Dans un entretien par visioconférence avec Sébastien Lecornu ce mardi matin, le comité d’entreprise de Vale NC ainsi que des représentants syndicaux ont tiré la sonnette d’alarme sur l’avenir de l’usine du Sud.

Les récentes exactions commises contre l’usine et la mine ont créé une véritable onde de choc auprès du personnel. Une secousse d’autant plus forte qu’une poignée des salariés serait impliquée dans ces sabotages.

La sécurité des employés et du site, une priorité

Aujourd’hui, la priorité, c’est bien la sécurité des équipes.

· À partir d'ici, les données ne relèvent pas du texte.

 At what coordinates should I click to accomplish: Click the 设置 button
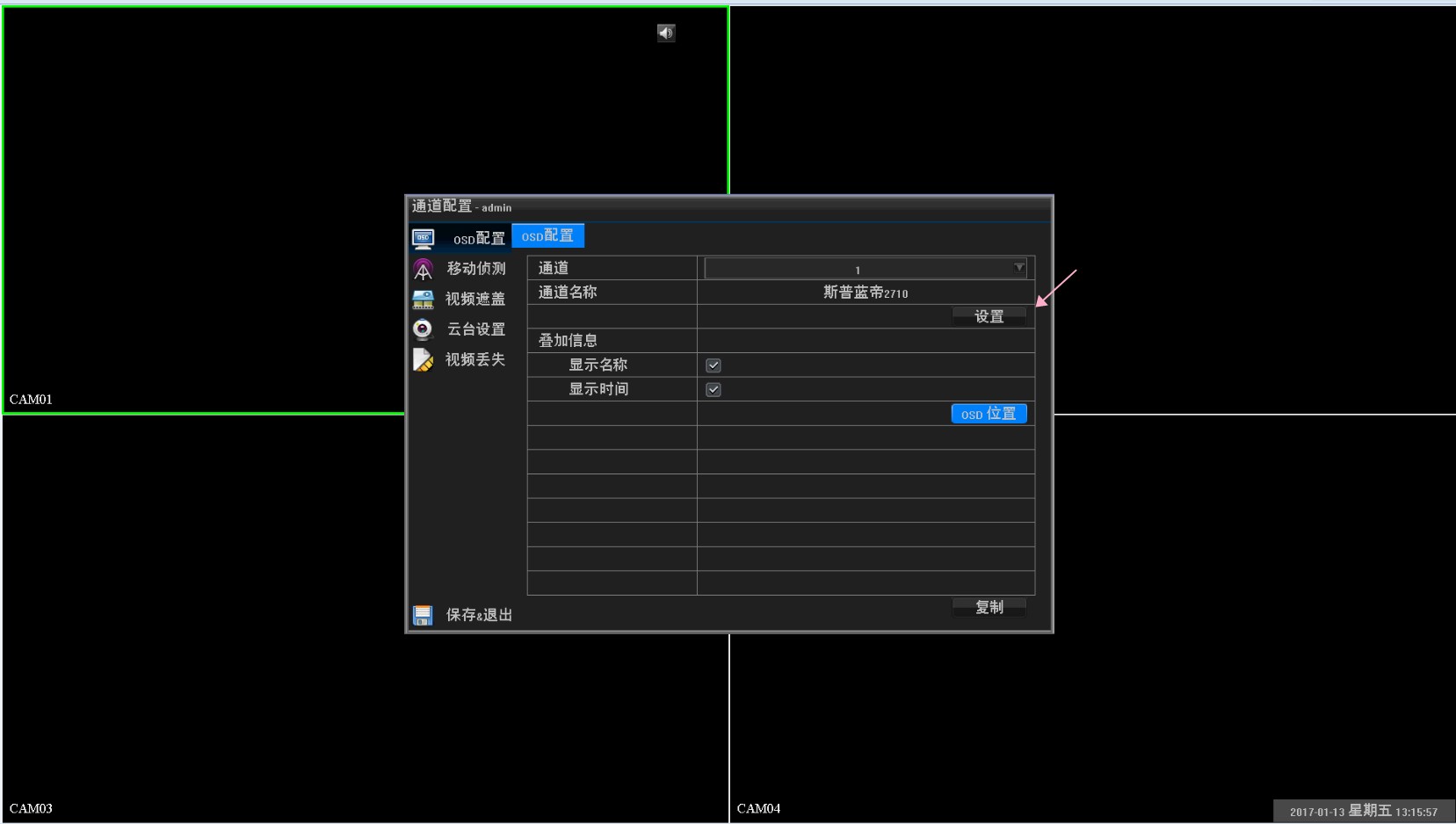tap(989, 316)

Le comité d'entreprise fait d'ailleurs état de l’inquiétude des salariés, qui, s’ils peuvent à nouveau accéder à la mine, n’ont pas la garantie d’être protégés. 

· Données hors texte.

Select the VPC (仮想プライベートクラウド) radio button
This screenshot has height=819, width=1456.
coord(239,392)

Les salariés craignent d’aller au travail, pour certains ils sont en colère, ils sont indignés de ce qu’il se passe. Il fallait qu'on remonte au ministre cet atmosphère qu’on a aujourd’hui dans l’entreprise. -Yannick Falelavaki, secrétaire du comité d’entreprise de Vale.

 

Autre préoccupation et pas des moindres, la sécurité de l’outil de production.

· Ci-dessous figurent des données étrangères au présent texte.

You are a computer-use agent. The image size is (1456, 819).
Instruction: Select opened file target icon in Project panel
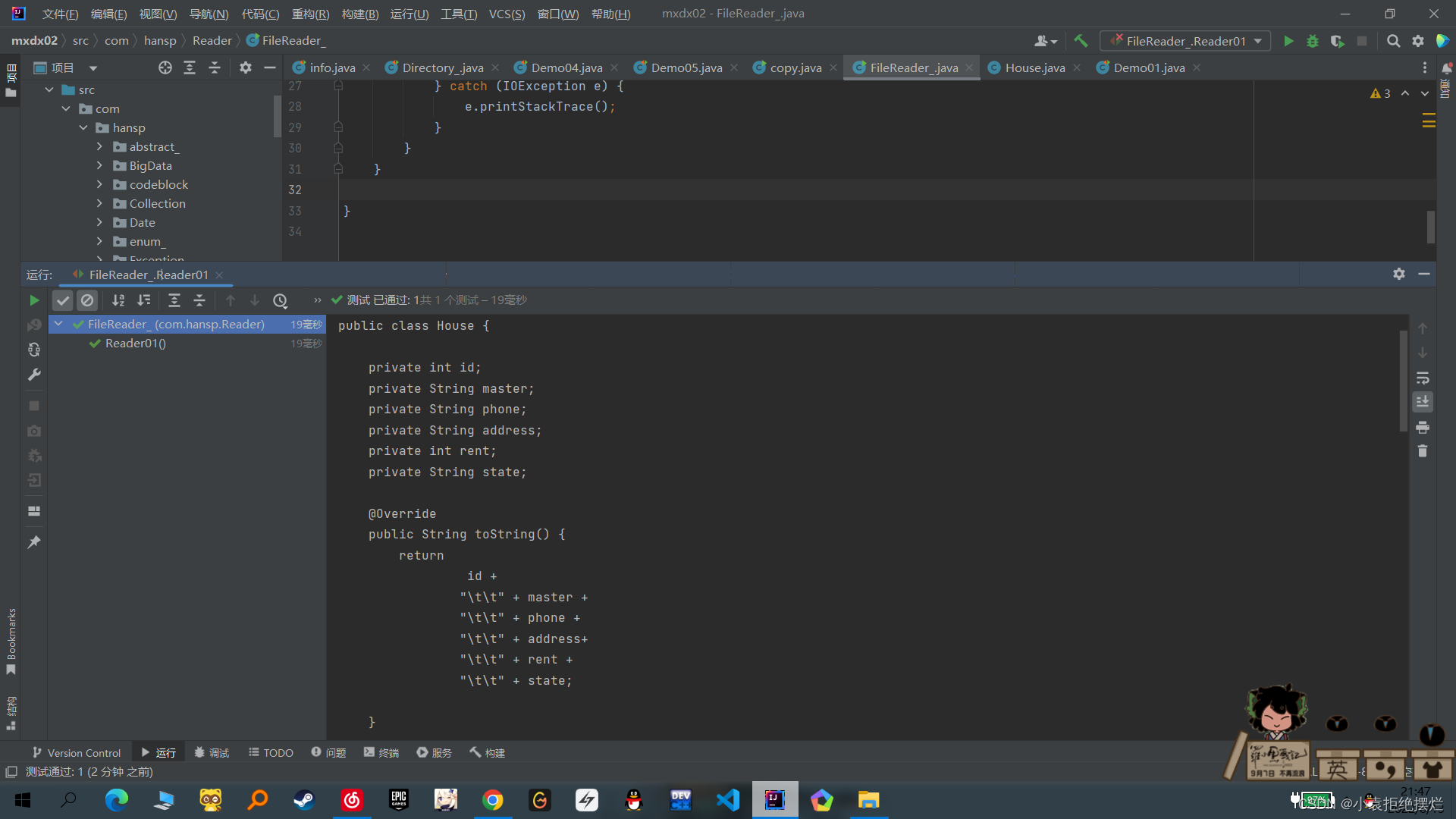pos(165,67)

Les salariés de Valé livrent leurs inquiétudes au ministre des Outre-mer
©Coralie Cochin/ NC la 1ère

 

Tout au long de l'année, les salariés ont engagé des efforts pour réussir la transformation technologique et faire en sorte qu'on puisse revenir sur un segment de marché compétitif qui est celui pour les batteries de voitures électriques. Se retrouver aujourd'hui à ne plus avoir la parole, ne plus avoir la main sur notre outil, c'est pour nous une sorte de prise d'otage politique. -Yannick Falelavaki, secrétaire du comité d’entreprise de Vale.

 

Mise en place du chômage partiel?

Pour le personnel, le temps presse. 3 000 emplois directs et indirects sont concernés avec des conséquences sociales qui pourraient être très lourdes pour le pays.

Actuellement, on a déjà des discussions sur un éventuel chômage partiel en début d'année prochaine. Ça, ça nous inquiète beaucoup. On a des discussions qui vont avoir lieu fin janvier et il faut qu'on trouve vite une solution pour les 3000 familles qui vivent du nickel, qui vivent autour de l'usine. -Alexis Falematagia, délégué syndical du Soenc Nickel.

 

Le syndicaliste du Soenc ajoute : "L'outil de travail c'est important pour nous de le maintenir, pour nous permettre d’avoir des emplois. C’est important pour faire vivre les familles calédoniennes, il y a les cotisations patronales, ça fait vivre aussi les cotisations salariales au niveau de la CAFAT, c’est tout un enjeu économique qui est derrière tout ça et un enjeu social".

Le projet de reprise soutenu par la majorité des salariés

Trois des quatre syndicats de Vale NC défendent le projet de reprise avec Trafigura. La seule offre encore sur la table, leur a confirmé le ministre. Ils en appellent à Sébastien Lecornu pour trouver une issue politique et lever les blocages.

Près de 400 employés sont sur site

Actuellement, quelques 400 employés sont sur site, salariés et sous-traitants inclus. Un chiffre qui correspond à la capacité du bateau Vale grand sud, au cas où une évacuation serait nécessaire. C’est ce qui s’était produit, il y a bientôt deux semaines, quand l’usine avait été prise d’assaut.